In everyday life, humans are regularly exposed to and must make sense of complex acoustical sounds in their environment. While many hearing aid (HA) and cochlear implant (CI) users enjoy fairly accurate speech perception in quiet, they often experience difficulties when listening to more spectrally complex stimuli, such as music, a pervasive and culturally significant art form, and speech in background noise. These limitations are likely related to the signal processing of CIs as well as limitations in the central auditory pathways, particularly in pediatric populations with congenital hearing loss. Through investigation of complex acoustic signals at the auditory periphery, and the coding of those stimuli within the central auditory nervous system, we will deepen our understanding of why music and speech perception in noise is so challenging for hearing impaired listeners. In this study, we will investigate characteristics of the listener's auditory system, the acoustic signal input, as well as potential benefit of music training in relation to perception of spectrally complx sounds (music and speech in background noise). Our first specific aim defines the relationship between cortically generated evoked potentials, the acoustic change response, and perceptual measures of complex stimuli for a wide range of listeners, including normal hearing listeners, hearing aid users and CI recipients.

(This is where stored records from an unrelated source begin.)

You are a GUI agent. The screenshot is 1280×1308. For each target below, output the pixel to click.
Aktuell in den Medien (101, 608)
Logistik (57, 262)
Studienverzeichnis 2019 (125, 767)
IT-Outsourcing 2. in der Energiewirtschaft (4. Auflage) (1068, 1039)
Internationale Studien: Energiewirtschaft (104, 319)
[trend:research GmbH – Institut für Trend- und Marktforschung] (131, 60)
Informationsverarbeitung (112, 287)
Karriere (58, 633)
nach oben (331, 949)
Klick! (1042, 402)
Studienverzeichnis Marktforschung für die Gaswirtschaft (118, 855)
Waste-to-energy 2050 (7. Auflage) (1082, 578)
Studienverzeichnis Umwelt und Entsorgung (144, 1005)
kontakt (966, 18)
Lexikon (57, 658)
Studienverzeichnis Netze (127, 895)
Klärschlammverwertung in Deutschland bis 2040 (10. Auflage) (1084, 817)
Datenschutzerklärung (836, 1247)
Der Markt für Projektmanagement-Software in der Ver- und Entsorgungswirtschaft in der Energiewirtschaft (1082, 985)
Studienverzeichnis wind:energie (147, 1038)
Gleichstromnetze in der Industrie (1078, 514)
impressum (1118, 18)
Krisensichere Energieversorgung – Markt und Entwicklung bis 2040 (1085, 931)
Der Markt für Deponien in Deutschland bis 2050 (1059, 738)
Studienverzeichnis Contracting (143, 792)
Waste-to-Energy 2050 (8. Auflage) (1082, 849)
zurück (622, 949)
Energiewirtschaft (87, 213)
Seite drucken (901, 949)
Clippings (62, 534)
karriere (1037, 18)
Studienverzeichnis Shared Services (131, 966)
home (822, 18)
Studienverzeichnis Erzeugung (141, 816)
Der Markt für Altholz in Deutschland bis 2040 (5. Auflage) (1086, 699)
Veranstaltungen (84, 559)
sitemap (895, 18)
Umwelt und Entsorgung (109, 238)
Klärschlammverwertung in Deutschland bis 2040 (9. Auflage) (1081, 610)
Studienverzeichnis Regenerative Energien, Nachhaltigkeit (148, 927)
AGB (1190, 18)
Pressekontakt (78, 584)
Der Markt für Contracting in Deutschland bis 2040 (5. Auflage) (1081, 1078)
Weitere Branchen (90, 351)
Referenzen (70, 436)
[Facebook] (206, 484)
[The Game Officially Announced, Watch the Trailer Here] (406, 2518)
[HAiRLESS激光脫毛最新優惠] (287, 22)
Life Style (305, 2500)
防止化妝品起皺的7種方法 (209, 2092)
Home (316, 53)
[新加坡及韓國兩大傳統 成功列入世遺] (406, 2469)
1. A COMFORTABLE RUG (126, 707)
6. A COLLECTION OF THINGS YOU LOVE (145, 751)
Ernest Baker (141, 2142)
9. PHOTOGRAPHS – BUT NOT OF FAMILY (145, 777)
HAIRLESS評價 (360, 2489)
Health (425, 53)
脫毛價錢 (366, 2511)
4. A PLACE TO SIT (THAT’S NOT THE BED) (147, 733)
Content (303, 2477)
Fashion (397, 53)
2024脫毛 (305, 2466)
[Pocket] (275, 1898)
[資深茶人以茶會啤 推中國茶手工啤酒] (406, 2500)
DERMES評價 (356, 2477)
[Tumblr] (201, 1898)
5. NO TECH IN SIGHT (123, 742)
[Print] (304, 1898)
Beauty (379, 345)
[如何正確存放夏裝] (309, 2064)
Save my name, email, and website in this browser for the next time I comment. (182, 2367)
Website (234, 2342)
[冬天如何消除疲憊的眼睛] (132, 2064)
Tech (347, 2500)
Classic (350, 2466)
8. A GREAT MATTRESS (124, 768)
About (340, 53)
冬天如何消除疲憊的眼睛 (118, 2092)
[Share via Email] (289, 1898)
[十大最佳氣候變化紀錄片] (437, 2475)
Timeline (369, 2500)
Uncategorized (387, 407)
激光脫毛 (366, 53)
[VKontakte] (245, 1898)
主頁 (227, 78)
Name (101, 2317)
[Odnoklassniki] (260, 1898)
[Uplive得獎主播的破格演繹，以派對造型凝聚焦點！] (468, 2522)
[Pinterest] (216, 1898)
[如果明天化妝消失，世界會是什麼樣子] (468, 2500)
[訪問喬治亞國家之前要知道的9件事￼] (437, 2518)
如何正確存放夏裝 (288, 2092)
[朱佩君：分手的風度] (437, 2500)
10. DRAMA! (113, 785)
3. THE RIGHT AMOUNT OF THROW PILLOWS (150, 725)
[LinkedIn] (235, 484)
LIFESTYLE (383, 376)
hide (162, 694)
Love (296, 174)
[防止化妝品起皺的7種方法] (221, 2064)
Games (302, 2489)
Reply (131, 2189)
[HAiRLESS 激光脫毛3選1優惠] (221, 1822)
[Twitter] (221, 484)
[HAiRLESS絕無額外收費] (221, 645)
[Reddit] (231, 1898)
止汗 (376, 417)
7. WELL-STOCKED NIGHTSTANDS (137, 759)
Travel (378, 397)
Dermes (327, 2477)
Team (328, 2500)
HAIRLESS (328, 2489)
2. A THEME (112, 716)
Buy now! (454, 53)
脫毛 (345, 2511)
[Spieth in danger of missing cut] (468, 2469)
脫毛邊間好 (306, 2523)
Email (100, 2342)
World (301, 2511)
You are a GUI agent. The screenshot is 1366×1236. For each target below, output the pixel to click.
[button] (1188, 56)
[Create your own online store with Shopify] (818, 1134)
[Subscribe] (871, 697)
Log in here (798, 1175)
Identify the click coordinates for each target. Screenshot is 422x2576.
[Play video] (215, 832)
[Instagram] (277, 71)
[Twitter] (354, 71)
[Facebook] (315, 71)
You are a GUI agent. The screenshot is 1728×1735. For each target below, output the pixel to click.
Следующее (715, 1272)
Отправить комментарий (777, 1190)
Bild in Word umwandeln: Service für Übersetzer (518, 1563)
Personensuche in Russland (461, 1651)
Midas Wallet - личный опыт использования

In Aim 2, through within-subject comparisons, we will measure the effect that different CI signal inputs have on higher level processing of spectrally complex sounds within the auditory nervous system.
Aim 3, which focus on the role of experience-dependent plasticity in perception, investigate the impact of musical training on evoked potentials and perception of music and of speech in background noise. These studies will help us to evaluate the relative benefits of specific training parameters for groups of CI recipients who vary in important factors (e.g., age, hearing profile and history), and will help us predict which individuals may benefit most from systematic training. In summary, these results could (a) expand our understanding of factors that impact perception of spectrally complex signals, (b) investigate benefits of musical training, (c) determine the extent to which training can be generalized to other tasks, like perception of speech in noise, and (d) lead to the development of more effective rehabilitation strategies.
This research will (a) improve our understanding of how complex sounds such as music and speech in noise are processed within the auditory system of hearing aid and cochlear implant users, and (b) evaluate interventions designed to improve their perception of these spectrally complex signals. We will do this by examining how (and whether) participation in music-based auditory training programs enhance perception and enjoyment of music and whether or not they generalize to perception of speech in noise. Results may lead to the development of more effective rehabilitation strategies for HA and CI users.